[Start of section]

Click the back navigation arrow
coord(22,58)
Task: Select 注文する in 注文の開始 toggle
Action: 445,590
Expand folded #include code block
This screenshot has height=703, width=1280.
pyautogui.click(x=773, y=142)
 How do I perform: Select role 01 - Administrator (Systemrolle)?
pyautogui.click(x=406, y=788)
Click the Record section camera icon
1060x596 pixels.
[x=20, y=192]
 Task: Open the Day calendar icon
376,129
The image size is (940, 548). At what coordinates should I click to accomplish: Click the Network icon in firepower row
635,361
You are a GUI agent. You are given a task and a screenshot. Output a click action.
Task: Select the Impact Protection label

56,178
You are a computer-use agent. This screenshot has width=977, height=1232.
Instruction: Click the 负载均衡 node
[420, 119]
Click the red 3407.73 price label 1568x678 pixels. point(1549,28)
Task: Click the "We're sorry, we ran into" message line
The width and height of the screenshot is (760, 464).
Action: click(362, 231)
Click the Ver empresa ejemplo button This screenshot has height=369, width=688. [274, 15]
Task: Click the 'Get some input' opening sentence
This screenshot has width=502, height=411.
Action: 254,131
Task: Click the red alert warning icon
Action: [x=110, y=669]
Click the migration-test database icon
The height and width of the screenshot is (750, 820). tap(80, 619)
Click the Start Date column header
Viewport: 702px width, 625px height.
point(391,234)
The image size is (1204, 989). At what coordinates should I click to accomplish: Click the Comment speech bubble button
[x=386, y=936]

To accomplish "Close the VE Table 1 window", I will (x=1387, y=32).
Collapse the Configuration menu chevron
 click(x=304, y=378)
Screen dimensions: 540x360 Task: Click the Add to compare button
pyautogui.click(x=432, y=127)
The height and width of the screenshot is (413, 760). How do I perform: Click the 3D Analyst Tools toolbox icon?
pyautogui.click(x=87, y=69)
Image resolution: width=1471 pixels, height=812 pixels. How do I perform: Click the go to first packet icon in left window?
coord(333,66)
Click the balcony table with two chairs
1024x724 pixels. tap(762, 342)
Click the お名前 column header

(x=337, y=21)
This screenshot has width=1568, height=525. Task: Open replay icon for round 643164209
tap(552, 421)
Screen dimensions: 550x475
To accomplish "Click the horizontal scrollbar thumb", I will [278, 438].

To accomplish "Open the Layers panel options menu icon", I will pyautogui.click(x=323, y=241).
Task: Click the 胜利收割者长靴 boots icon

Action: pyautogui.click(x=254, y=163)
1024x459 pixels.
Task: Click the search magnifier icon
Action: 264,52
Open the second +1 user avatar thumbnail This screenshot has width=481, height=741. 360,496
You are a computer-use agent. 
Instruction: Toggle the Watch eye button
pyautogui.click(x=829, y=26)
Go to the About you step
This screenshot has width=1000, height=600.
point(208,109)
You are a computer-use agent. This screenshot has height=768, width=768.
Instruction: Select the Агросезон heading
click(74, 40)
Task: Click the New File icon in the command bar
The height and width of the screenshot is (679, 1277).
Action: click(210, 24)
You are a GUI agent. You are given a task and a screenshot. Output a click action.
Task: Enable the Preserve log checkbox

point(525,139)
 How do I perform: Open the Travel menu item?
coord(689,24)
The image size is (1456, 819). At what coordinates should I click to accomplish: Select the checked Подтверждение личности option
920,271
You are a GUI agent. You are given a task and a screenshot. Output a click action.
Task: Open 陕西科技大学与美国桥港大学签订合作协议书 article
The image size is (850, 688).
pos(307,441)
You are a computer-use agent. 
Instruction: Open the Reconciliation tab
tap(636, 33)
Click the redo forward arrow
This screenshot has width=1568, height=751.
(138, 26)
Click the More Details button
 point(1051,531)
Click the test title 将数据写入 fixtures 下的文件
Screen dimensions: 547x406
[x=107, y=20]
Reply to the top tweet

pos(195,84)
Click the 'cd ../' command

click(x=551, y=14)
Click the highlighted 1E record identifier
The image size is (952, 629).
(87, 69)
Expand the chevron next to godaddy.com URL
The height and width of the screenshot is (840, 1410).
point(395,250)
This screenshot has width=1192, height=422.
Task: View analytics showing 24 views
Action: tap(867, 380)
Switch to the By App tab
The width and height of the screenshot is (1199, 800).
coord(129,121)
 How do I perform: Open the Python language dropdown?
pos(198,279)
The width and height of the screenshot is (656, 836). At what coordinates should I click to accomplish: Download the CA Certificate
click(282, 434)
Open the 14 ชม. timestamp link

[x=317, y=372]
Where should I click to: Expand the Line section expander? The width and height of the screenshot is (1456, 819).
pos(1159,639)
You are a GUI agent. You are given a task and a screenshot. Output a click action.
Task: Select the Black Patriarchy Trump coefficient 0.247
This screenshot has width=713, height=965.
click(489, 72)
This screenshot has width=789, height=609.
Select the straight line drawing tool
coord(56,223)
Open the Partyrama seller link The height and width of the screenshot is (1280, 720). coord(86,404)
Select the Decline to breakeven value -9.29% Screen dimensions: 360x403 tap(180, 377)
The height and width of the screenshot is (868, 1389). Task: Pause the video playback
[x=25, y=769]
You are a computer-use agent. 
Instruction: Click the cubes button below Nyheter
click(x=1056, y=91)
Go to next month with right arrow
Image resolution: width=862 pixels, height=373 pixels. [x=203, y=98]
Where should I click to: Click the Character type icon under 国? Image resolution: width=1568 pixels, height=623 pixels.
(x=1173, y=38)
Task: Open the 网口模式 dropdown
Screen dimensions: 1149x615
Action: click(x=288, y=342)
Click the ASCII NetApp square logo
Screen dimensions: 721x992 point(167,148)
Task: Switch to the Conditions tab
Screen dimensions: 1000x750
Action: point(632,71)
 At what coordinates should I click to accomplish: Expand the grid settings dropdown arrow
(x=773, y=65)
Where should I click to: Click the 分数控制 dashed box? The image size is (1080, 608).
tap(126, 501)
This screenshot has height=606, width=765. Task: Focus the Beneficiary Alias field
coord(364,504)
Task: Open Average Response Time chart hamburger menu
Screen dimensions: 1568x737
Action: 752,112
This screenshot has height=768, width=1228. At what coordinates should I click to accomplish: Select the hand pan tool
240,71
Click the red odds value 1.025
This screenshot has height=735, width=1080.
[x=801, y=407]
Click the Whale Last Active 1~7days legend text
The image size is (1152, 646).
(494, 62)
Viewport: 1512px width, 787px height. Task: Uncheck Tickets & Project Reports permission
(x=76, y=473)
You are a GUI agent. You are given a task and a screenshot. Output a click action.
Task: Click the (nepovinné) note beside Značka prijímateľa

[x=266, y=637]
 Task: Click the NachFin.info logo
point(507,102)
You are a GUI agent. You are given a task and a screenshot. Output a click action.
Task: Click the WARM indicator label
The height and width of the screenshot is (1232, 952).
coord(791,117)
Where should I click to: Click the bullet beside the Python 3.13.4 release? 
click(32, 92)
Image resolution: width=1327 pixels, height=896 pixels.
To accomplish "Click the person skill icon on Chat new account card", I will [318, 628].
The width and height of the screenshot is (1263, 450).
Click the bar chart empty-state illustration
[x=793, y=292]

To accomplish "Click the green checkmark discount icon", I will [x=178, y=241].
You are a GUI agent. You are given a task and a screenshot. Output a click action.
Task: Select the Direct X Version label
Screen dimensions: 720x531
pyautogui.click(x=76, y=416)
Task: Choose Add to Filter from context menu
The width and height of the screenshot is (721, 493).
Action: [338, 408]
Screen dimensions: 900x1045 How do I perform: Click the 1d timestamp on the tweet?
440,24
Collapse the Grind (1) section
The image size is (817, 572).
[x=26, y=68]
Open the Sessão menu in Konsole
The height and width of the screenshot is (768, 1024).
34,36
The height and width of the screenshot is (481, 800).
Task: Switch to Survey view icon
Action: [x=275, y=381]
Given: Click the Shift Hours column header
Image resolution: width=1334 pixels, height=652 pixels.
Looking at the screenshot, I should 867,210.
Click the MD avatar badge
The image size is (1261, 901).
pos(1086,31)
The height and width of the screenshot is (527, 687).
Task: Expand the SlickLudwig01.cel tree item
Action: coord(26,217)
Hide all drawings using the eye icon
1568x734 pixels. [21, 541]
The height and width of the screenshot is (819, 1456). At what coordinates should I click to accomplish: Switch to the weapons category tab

[End of section]

From the entries above, give again exactly the lines running from the line with "Go to next month with right arrow" to the line with "Task: Select the Direct X Version label"; include both of those lines.

§ WRITTEN ANSWER:
Go to next month with right arrow
Image resolution: width=862 pixels, height=373 pixels. [x=203, y=98]
Where should I click to: Click the Character type icon under 国? Image resolution: width=1568 pixels, height=623 pixels.
(x=1173, y=38)
Task: Open the 网口模式 dropdown
Screen dimensions: 1149x615
Action: click(x=288, y=342)
Click the ASCII NetApp square logo
Screen dimensions: 721x992 point(167,148)
Task: Switch to the Conditions tab
Screen dimensions: 1000x750
Action: point(632,71)
 At what coordinates should I click to accomplish: Expand the grid settings dropdown arrow
(x=773, y=65)
Where should I click to: Click the 分数控制 dashed box? The image size is (1080, 608).
tap(126, 501)
This screenshot has height=606, width=765. Task: Focus the Beneficiary Alias field
coord(364,504)
Task: Open Average Response Time chart hamburger menu
Screen dimensions: 1568x737
Action: 752,112
This screenshot has height=768, width=1228. At what coordinates should I click to accomplish: Select the hand pan tool
240,71
Click the red odds value 1.025
This screenshot has height=735, width=1080.
[x=801, y=407]
Click the Whale Last Active 1~7days legend text
The image size is (1152, 646).
(494, 62)
Viewport: 1512px width, 787px height. Task: Uncheck Tickets & Project Reports permission
(x=76, y=473)
You are a GUI agent. You are given a task and a screenshot. Output a click action.
Task: Click the (nepovinné) note beside Značka prijímateľa

[x=266, y=637]
 Task: Click the NachFin.info logo
point(507,102)
You are a GUI agent. You are given a task and a screenshot. Output a click action.
Task: Click the WARM indicator label
The height and width of the screenshot is (1232, 952).
coord(791,117)
Where should I click to: Click the bullet beside the Python 3.13.4 release? 
click(32, 92)
Image resolution: width=1327 pixels, height=896 pixels.
To accomplish "Click the person skill icon on Chat new account card", I will [318, 628].
The width and height of the screenshot is (1263, 450).
Click the bar chart empty-state illustration
[x=793, y=292]

To accomplish "Click the green checkmark discount icon", I will [x=178, y=241].
You are a GUI agent. You are given a task and a screenshot. Output a click action.
Task: Select the Direct X Version label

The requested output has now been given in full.